Without access to that ecosystem, Huawei’s smartphones would be a lot less attractive to users outside of China, where most of Google’s popular products are banned. Roughly half of Huawei’s smartphone sales last year came from outside China, according to research firms Canalys and IDC.
For the last six weeks, international retailers and consumers were concerned about whether Google services and security updates would continue to be available on Huawei phones, according to Ma.
“Consumers obviously don’t want to buy a phone that doesn’t give them the service they want, and retailers don’t want to take on a bunch of inventory that can’t sell,” he said.
Google declined to comment for this article, referring to an earlier statement noting that the company is “engaging with the Department of Commerce to ensure we’re in full compliance with its requirements.”
Existing Huawei smartphones, which still have access to Google systems and software updates, could also be losing their resale value in key markets.

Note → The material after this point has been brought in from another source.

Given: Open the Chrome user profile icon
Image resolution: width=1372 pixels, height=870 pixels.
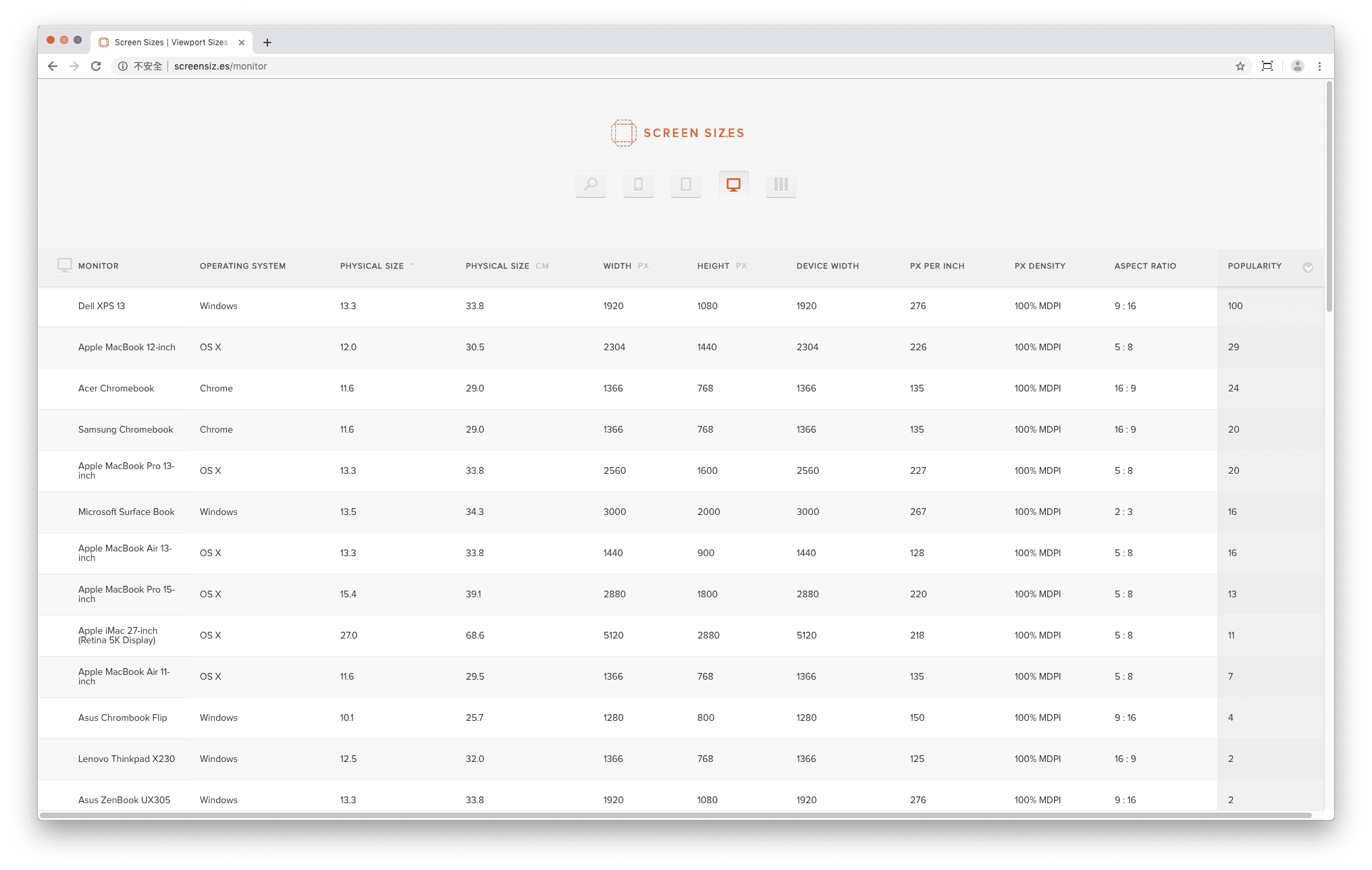Looking at the screenshot, I should (1297, 66).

One of Huawei’s latest phones, the P30 Pro, sells for €999 ($1,130) in Europe. After Huawei was blacklisted, most traders were offering only €100 ($113) to buy back the phone, according to Ben Stanton, an analyst with research firm Canalys.
“A lot of customers were quite keen to return devices or switch brands after learning the device in their pocket had dropped in value,” Stanton said.
Users “are now paranoid about those devices,” he added. “There’s a lot of brand building Huawei will have to do.”
Beyond Google’s suite of services, Huawei phones also rely on US suppliers like Qualcomm (QCOM), Broadcom, Qorvo (QRVO) and Skyworks (SWKS) for the latest generation of tech that converts information and data to radio signals.
Huawei has said it started stockpiling tech and components last year, anticipating Washington would slap it with an export ban.
At a press conference last week, rotating CEO Ken Hu said “in terms of where Huawei stands right now, our overall supply is not affected.”
Even if the company is able to buy all the US tech and software needed for its smartphone business, the US-led pressure campaign against Huawei will have lasting effects.
“Those retailers and consumers, their confidence is shaken. Now there’s second guessing, there are question marks around Huawei, is (a US export ban) going to become a problem again?” said Ma.
“The damage to Huawei, the scar, is still there,” he said.